Collection entries:

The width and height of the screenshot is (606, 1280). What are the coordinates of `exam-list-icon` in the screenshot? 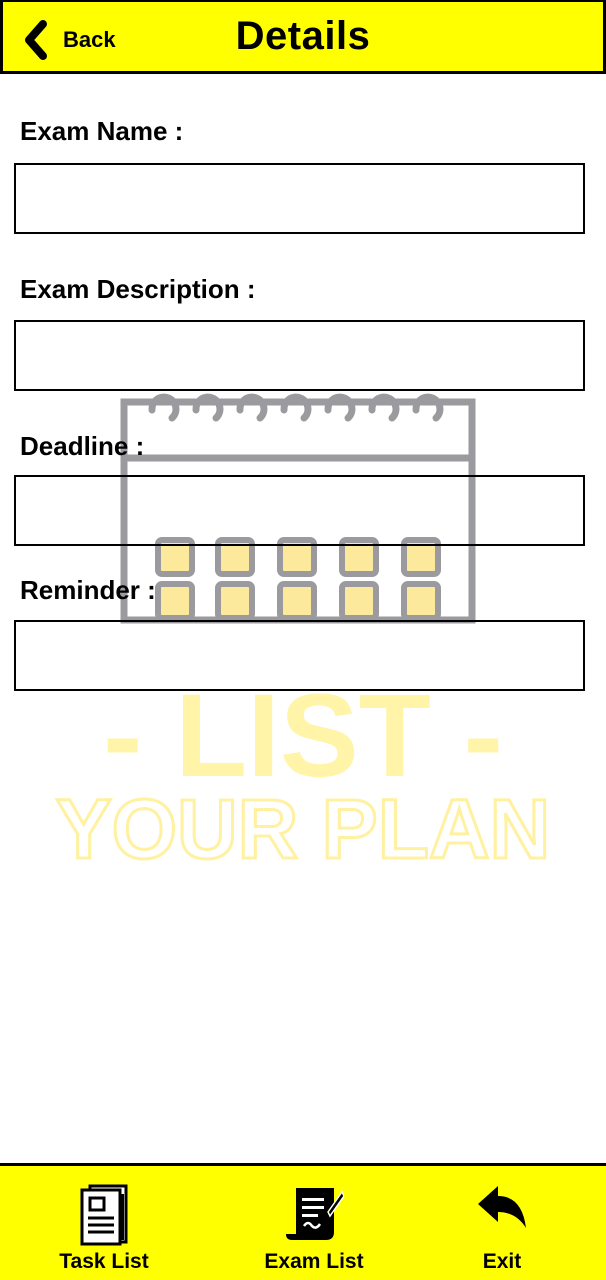 It's located at (314, 1216).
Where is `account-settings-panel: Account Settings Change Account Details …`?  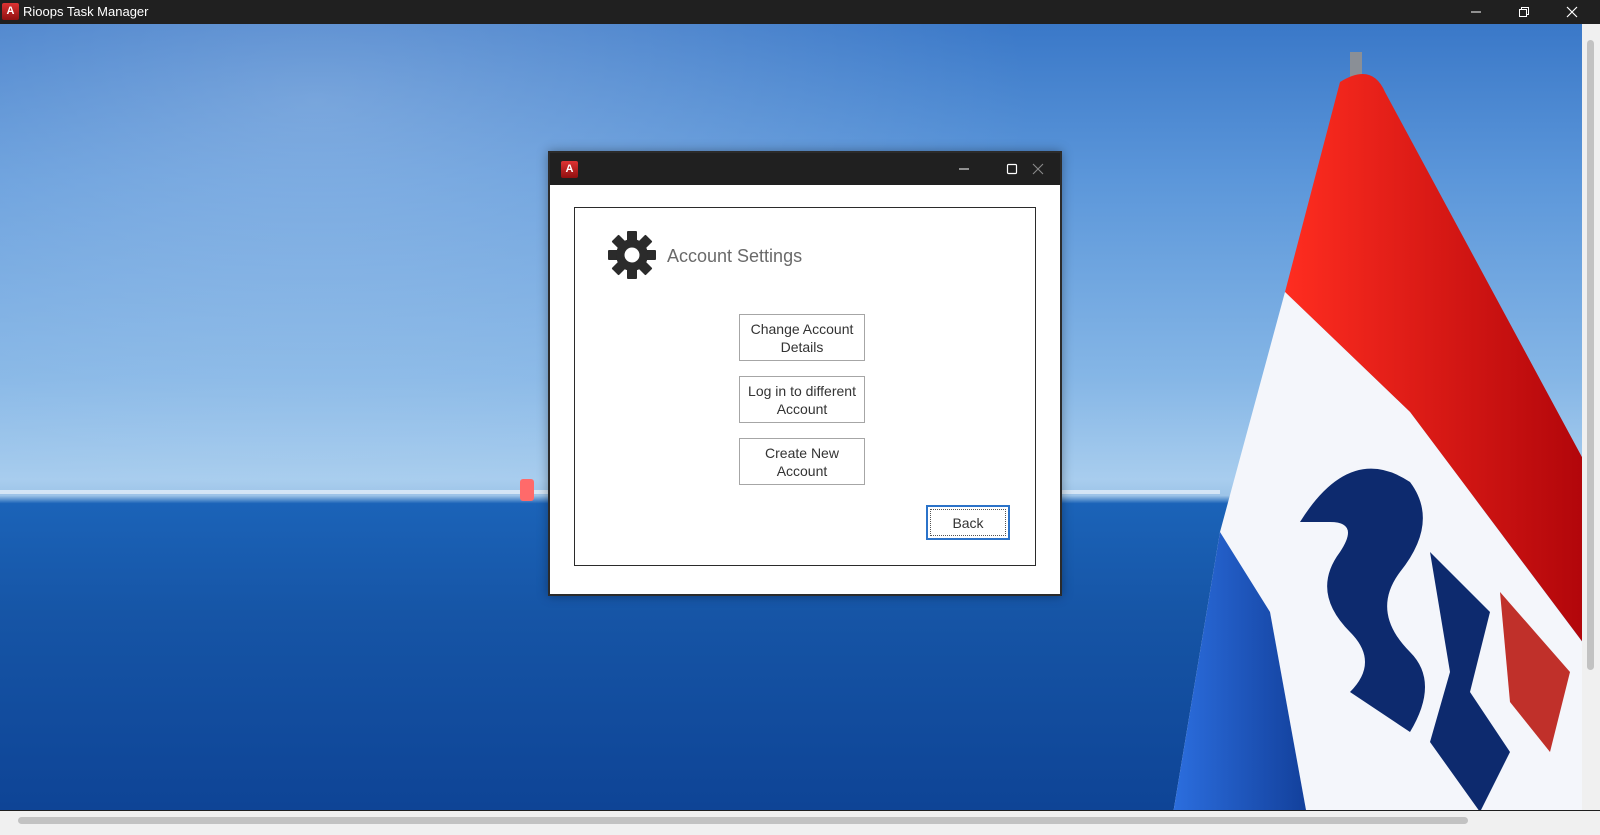 account-settings-panel: Account Settings Change Account Details … is located at coordinates (805, 386).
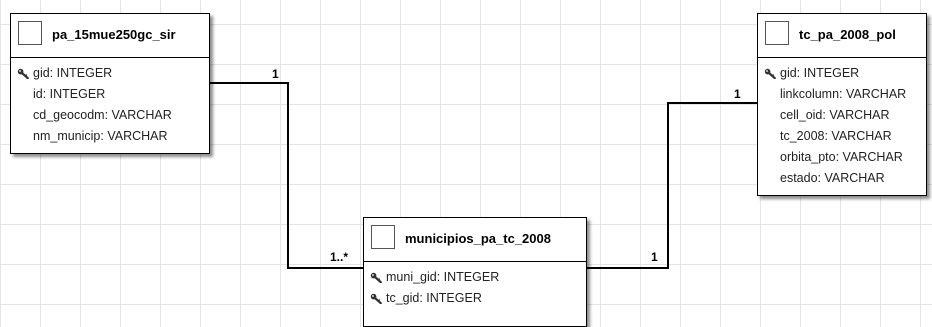 This screenshot has width=932, height=327. I want to click on column-row: cell_oid: VARCHAR, so click(842, 116).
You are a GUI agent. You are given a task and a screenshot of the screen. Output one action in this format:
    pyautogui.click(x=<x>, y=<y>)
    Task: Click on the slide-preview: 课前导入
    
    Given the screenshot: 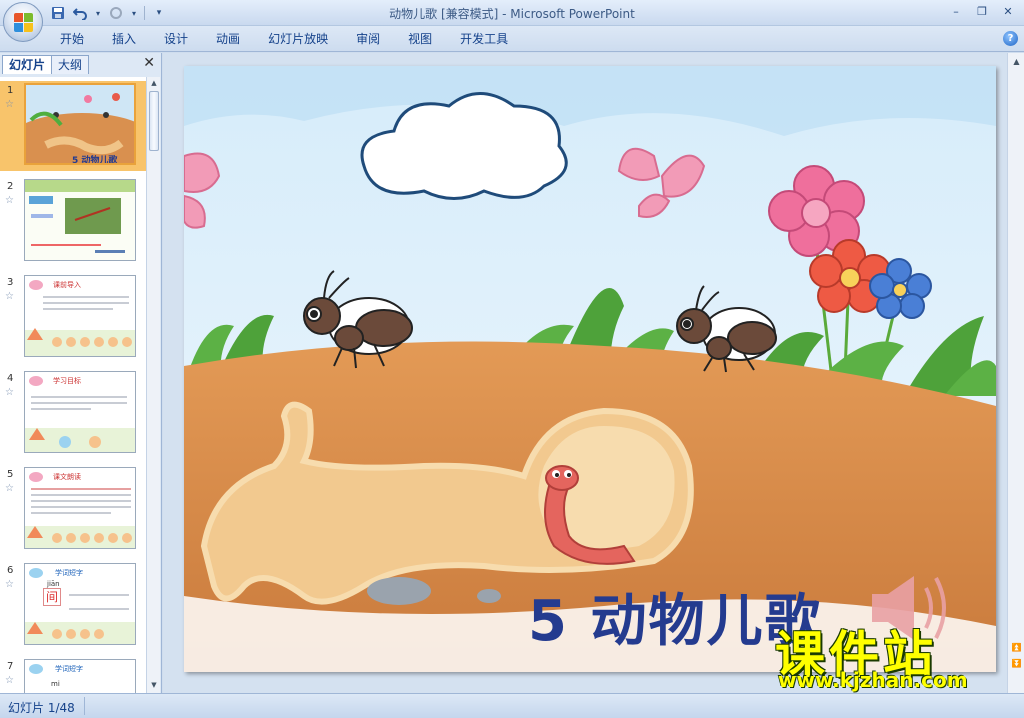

Work request: Reproduce verbatim the part of the items that opens with the line containing "You are a GUI" and runs through the end of the items. Omit the pictures from your reproduction.

Answer:
You are a GUI agent. You are given a task and a screenshot of the screen. Output one action in this format:
    pyautogui.click(x=<x>, y=<y>)
    Task: Click on the slide-preview: 课前导入
    
    Given the screenshot: 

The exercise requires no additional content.